◆ Instrução
Responda com base no texto sobre o discurso de Cheney:
(a) Em que instituição Cheney fez o discurso?
(b) Que palavra o autor ensinou ao neto de dez anos?
(c) Segundo o texto, o que Obama avisou que a al-Qaeda está fazendo?

Se se ouvir nos próximos dias que o ex-vice-presidente Dick Cheney demitiu o assessor que escreveu aquele discurso ou, talvez, que deserdou as filhas Lynne e Liz – saibam todos desde já por quê.

Lá, perdida no discurso sórdido que Cheney fez no American Enterprise Institute na 5ª-feira, apareceu a inadvertida verdade sobre o urubu israelense que sobrevoa a moribunda política dos EUA para o Oriente Médio.

Assisti ao discurso, mas não percebera o detalhe. Até que li linha a linha a versão escrita, antes de dar uma entrevista por rádio, na 5ª à noite. É um tropeço dos brabos, embora eu aposte que os suspeitos de sempre da Mídia do Servilismo Corporativo (MSC) não falarão sobre o tropeço, porque chamar a atenção sobre o tropeço de Cheney chama a atenção sobre as relações íntimas entre EUA e Israel.

Quis que meu neto de dez anos aprendesse uma boa palavra para descrever os argumentos do ex-vice-presidente. Então, ensinei-lhe a palavra "mal-intencionado". Hoje estudaremos a palavra "superficial", que parece ser o adjetivo correto para descrever ambos, Cheney e o presidente Barack Obama, quando falam da "ameaça terrorista" – ameaça que sempre encontra via rápida até o cérebro dos norte-americanos e gera medo, assim como aconteceu com a "ameaça comunista", há apenas algumas poucas décadas.

Para polir suas credenciais anti-terroristas, Obama tem repetido que fará o que for preciso para proteger os EUA; e avisou que a al-Qaeda está "ativamente planejando outro ataque contra nós.”

O que continua a faltar na retórica dos dois, Obama e Cheney, é qualquer discussão aproveitável sobre a real capacidade da al-Qaeda para perpetrar, nas palavras de Cheney, "um 11/9 com armas nucleares" ou outra coisa suficientemente assustadora a ponto de convencer os norte-americanos a trocarem suas liberdades por qualquer duvidosa promessa de duvidosa segurança.

◆ Dados registrados
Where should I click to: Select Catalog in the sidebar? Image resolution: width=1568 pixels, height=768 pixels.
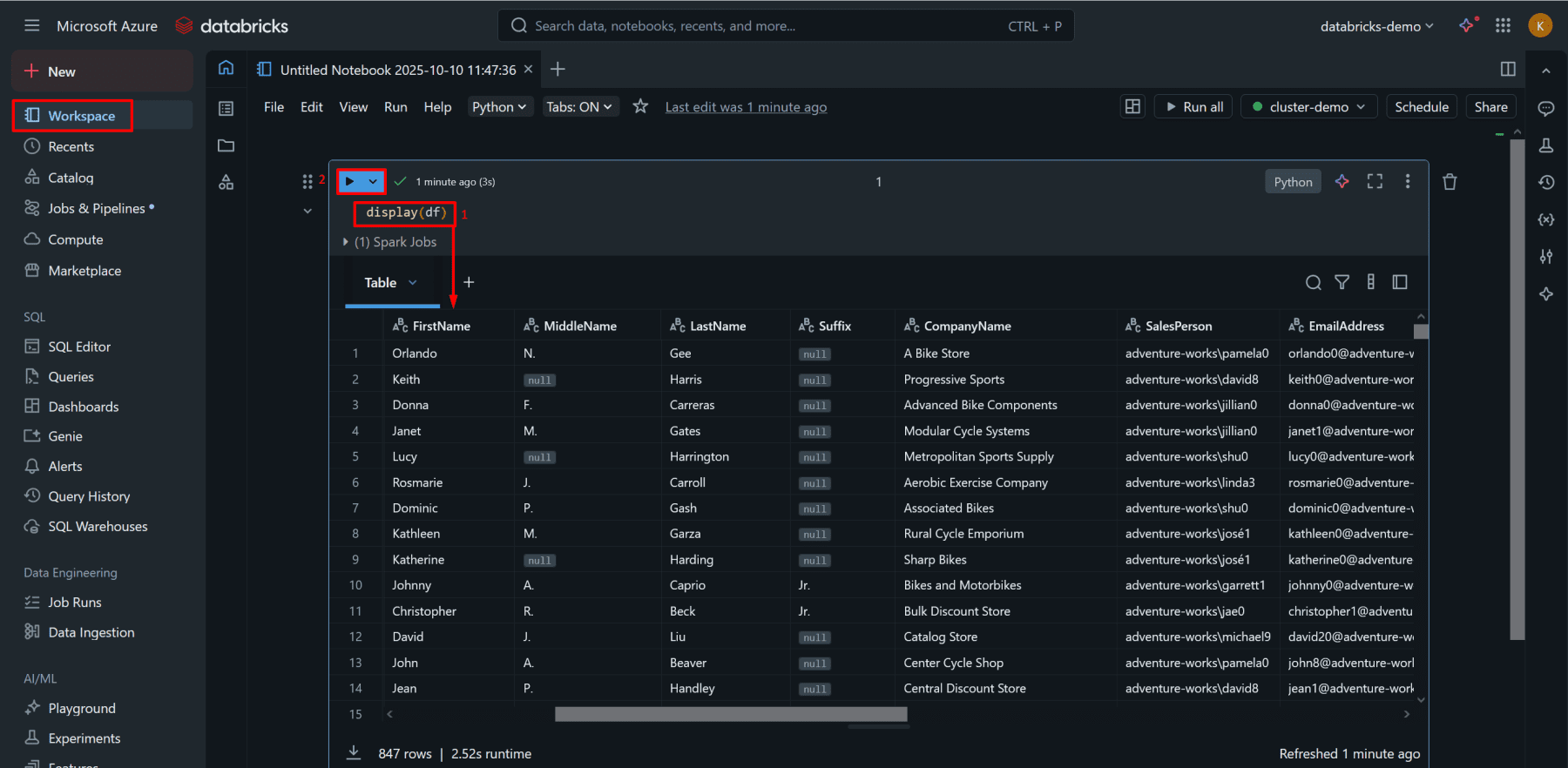click(71, 178)
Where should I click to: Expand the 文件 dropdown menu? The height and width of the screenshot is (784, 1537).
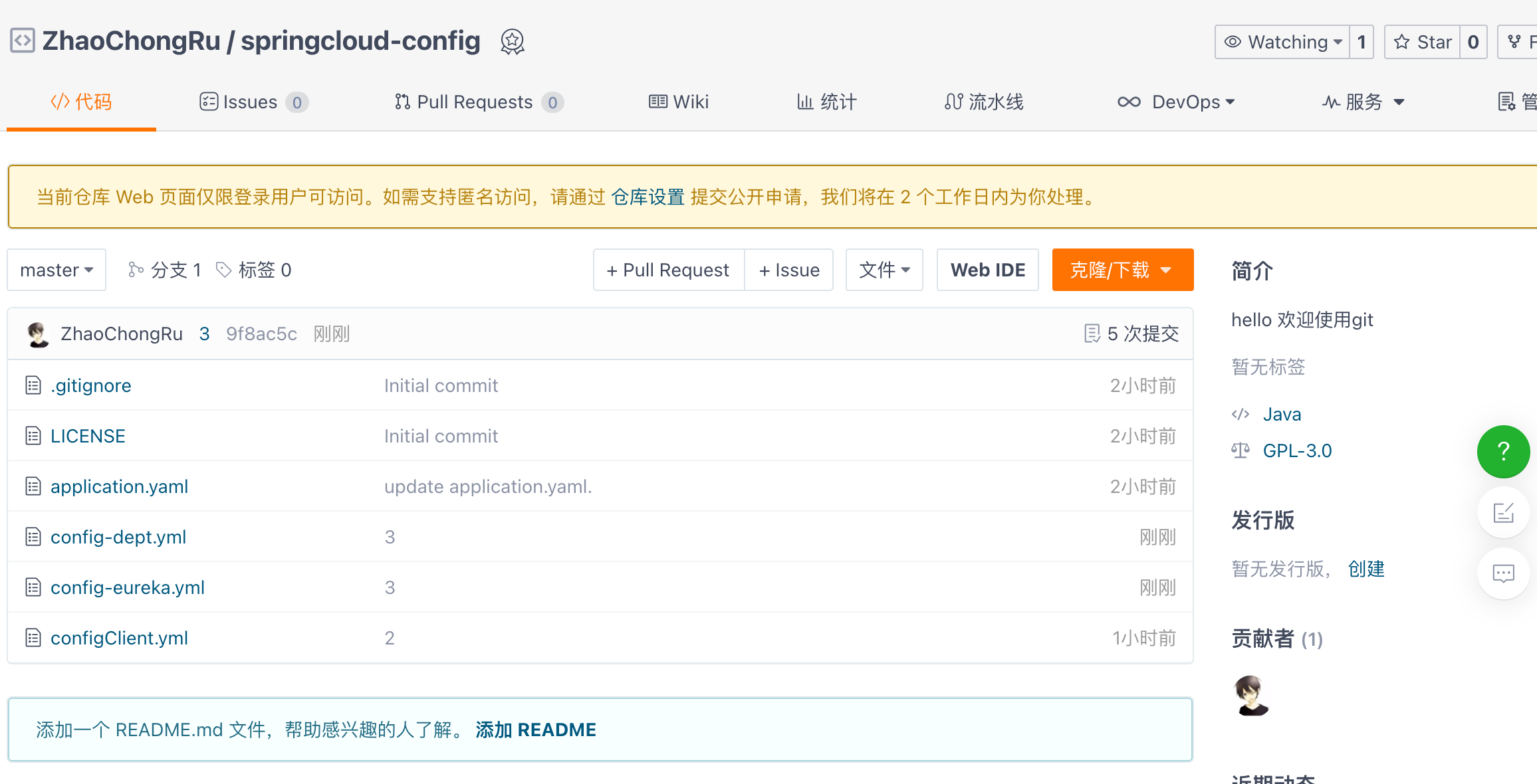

◆ Solução
(a) No American Enterprise Institute.
(b) A palavra "mal-intencionado".
(c) Que a al-Qaeda está "ativamente planejando outro ataque contra nós".